Fueled by the ongoing revival, traditional fiddle and banjo music is available in quantities never seen before, whether in book collections or on the internet. Many of the books are labors of love, with tunes printed in musical notation intended to help perpetuate the music that has given such pleasure to musicians, dancers, and listeners over the years. Relatively few are scholarly productions, and almost none reflect musicological scholarship directed at fiddling in the early U.S. Republic to the Civil War, from which of course no contemporaneous recordings exist. Chris Goertzen’s American Antebellum Fiddling is at once a small collection of tunes for performance, and also one of the first musicological forays into this strange and frustrating historical soundscape. Goertzen, a professor of music history at the University of Southern Mississippi, understands that by necessity these early tune notations emphasize the literate side of this music tradition, while they largely overlook the oral tradition of fiddle/banjo dance music played by slaves, indentured servants, freedmen, itinerants, and river roustabouts; and on the frontier, in minstrel shows, and as entertainment in gambling and prostitution houses.
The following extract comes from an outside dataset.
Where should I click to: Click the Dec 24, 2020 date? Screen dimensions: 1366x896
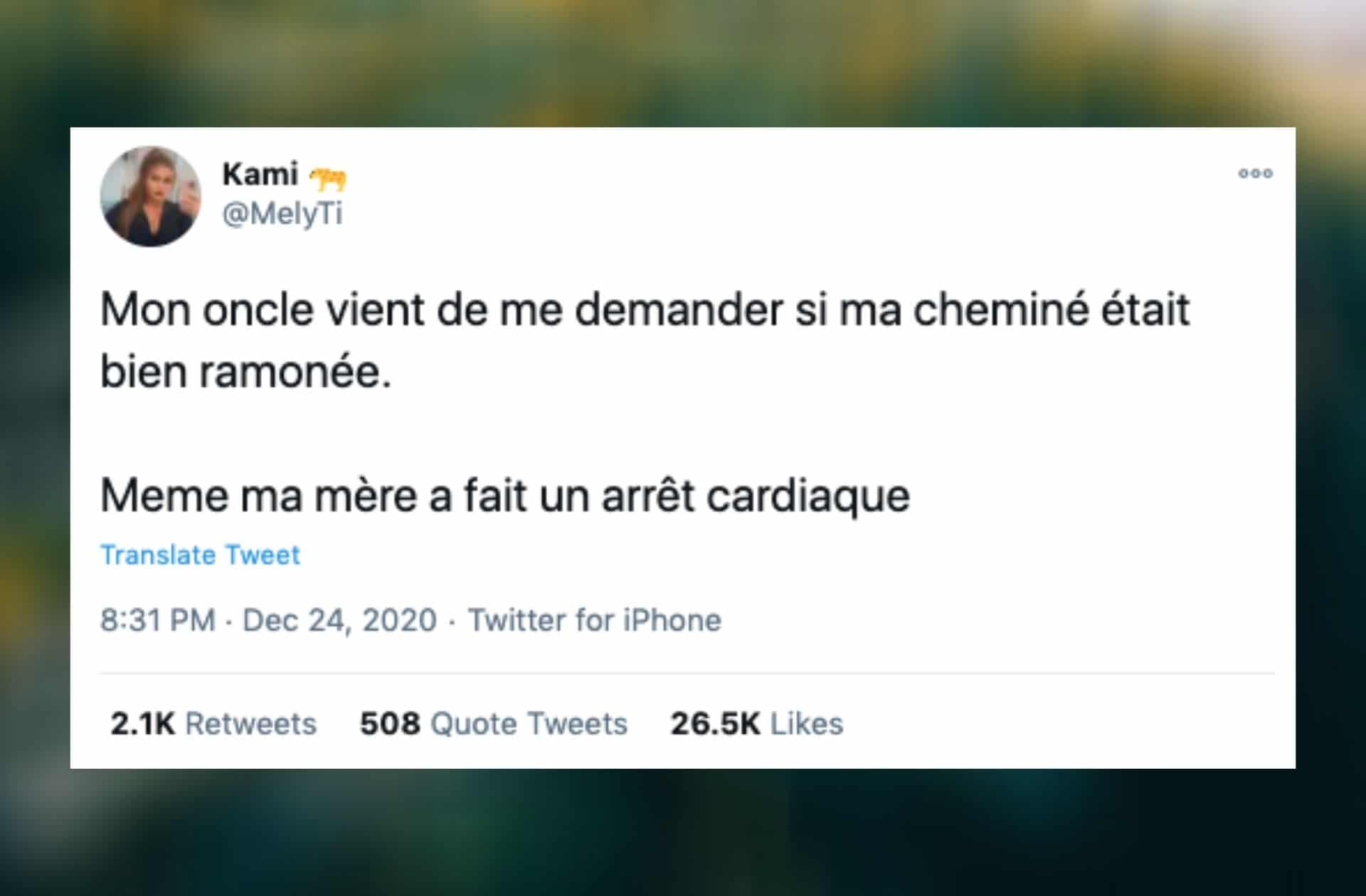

Goertzen divides his book into three parts. In the first, he introduces musical commonplace books from the early 1800s, concentrating on two books and the lives of their tune compilers: those by Arthur McArthur (b. 1790), from Limington, Maine, and Philander Seward (b. 1791), from Fishkill, New York. “How representative of the fiddling of their day were McArthur’s and Seward’s manuscripts and the early American publications on which they drew?” asks Goertzen (33), but he cannot really answer that question. Instead, he offers analysis of some of the tunes and their historical sources and analogs, leavened by rhetorical questions and an unflagging wit. He prints an ample selection in modern notation for the fiddler who wants to try them out. A few, like “Fisher’s Hornpipe” and “Flowers of Edinburgh,” remain in active repertoire among some fiddlers in the United States; most do not.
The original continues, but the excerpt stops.